CSC277 - Project 4
CpG Islands


Overview

CpG Islands are genomic regions that contain a high frequency of Cytosine nucleotides next to Guanine nucleotides. They are usually associated with the promoter region of genes. We can help find them by creating a hidden markov model and using the Viterbi algorithm to find the most probable path through the hidden states. For an interesting recent article on finding both CpG-related and non-CpG-related promoter regions in order to locate first exons, see Davuluri R. V., Grosse I., Zhang M.Q. Computational identification of promoters and first exons in the human genome. Nat Genet. 2001 Dec;29(4):412-7.

Algorithm

Write a program to calculate the most likely location of CpG islands using a Hidden Markov Model.

viterbi <transitions> <emissions> <sequences>

Your input sequences will be in FASTA format, and your adjacency matrix can be found in transitions.txt. There are 8 states, one for A, C, T, and G in the island, and a, c, t, and g not inside the island. The emmision probabilities will be 100% for the letter of the associated state, and 0% for the other three letters.

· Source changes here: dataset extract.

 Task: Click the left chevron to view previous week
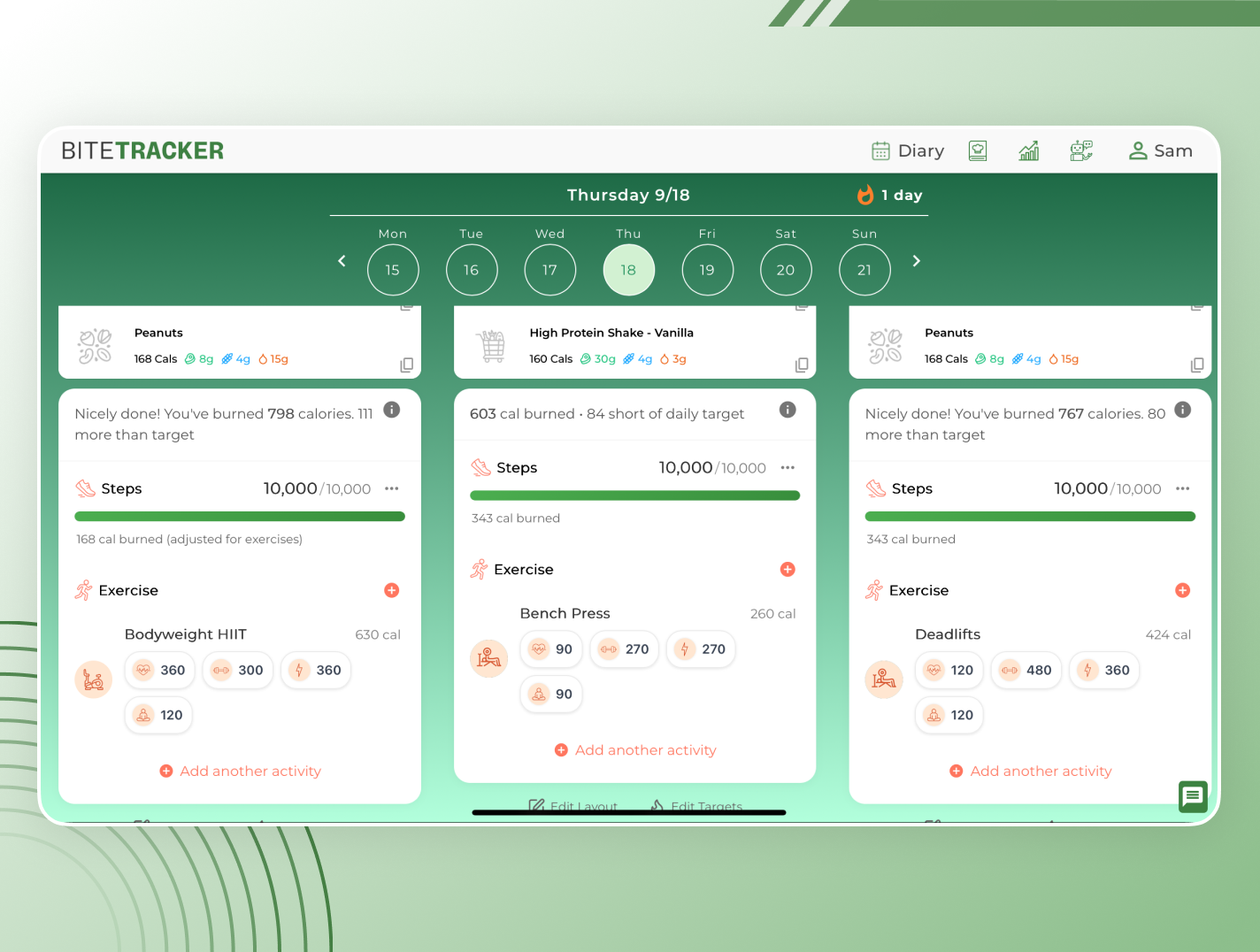tap(342, 261)
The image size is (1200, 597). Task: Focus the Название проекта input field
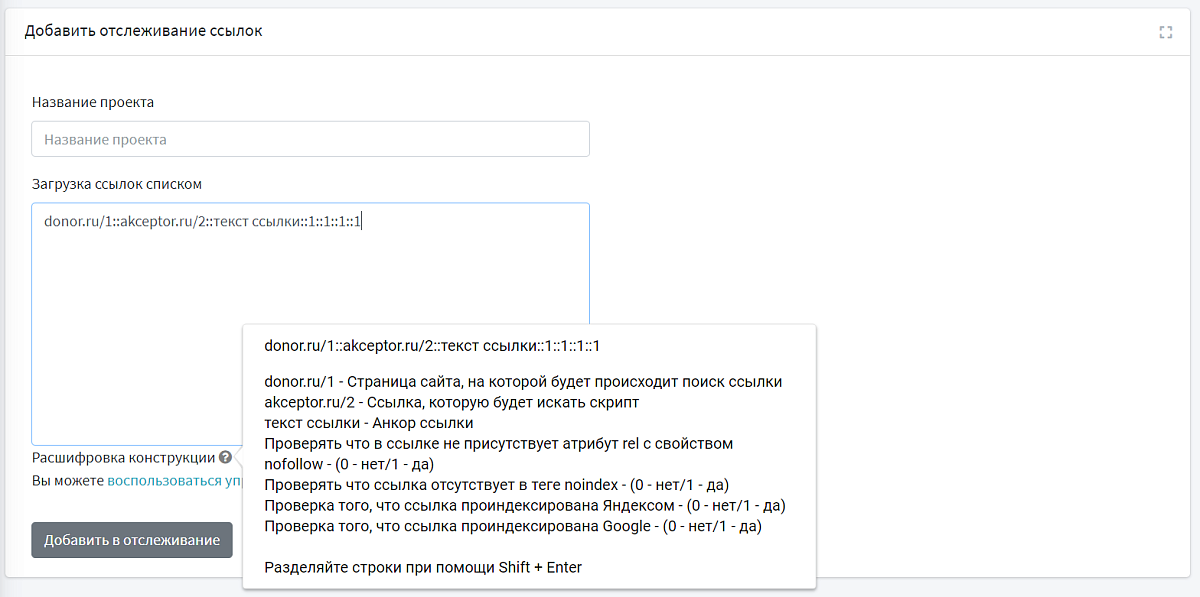(310, 139)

Assume there is a silent starting state with equal probability to transition to the 8 internal states. Also, be sure to use log probabilities in your calculations to prevent underflow (when the probabilities become too small to store in the computer).

Helpful Data Structures

You may reuse many of your data structures from Project 3. Namely, you will need both a score matrix and an arrow matrix to generate the path.

Output

The output of your program should be the resulting predictions for the states.

Testing

Test you above algorithm on the nine sequences found in the cpgisland.fasta

Turn in your code and sample output from testing in your csc277 directory on the cs.centenary.edu server.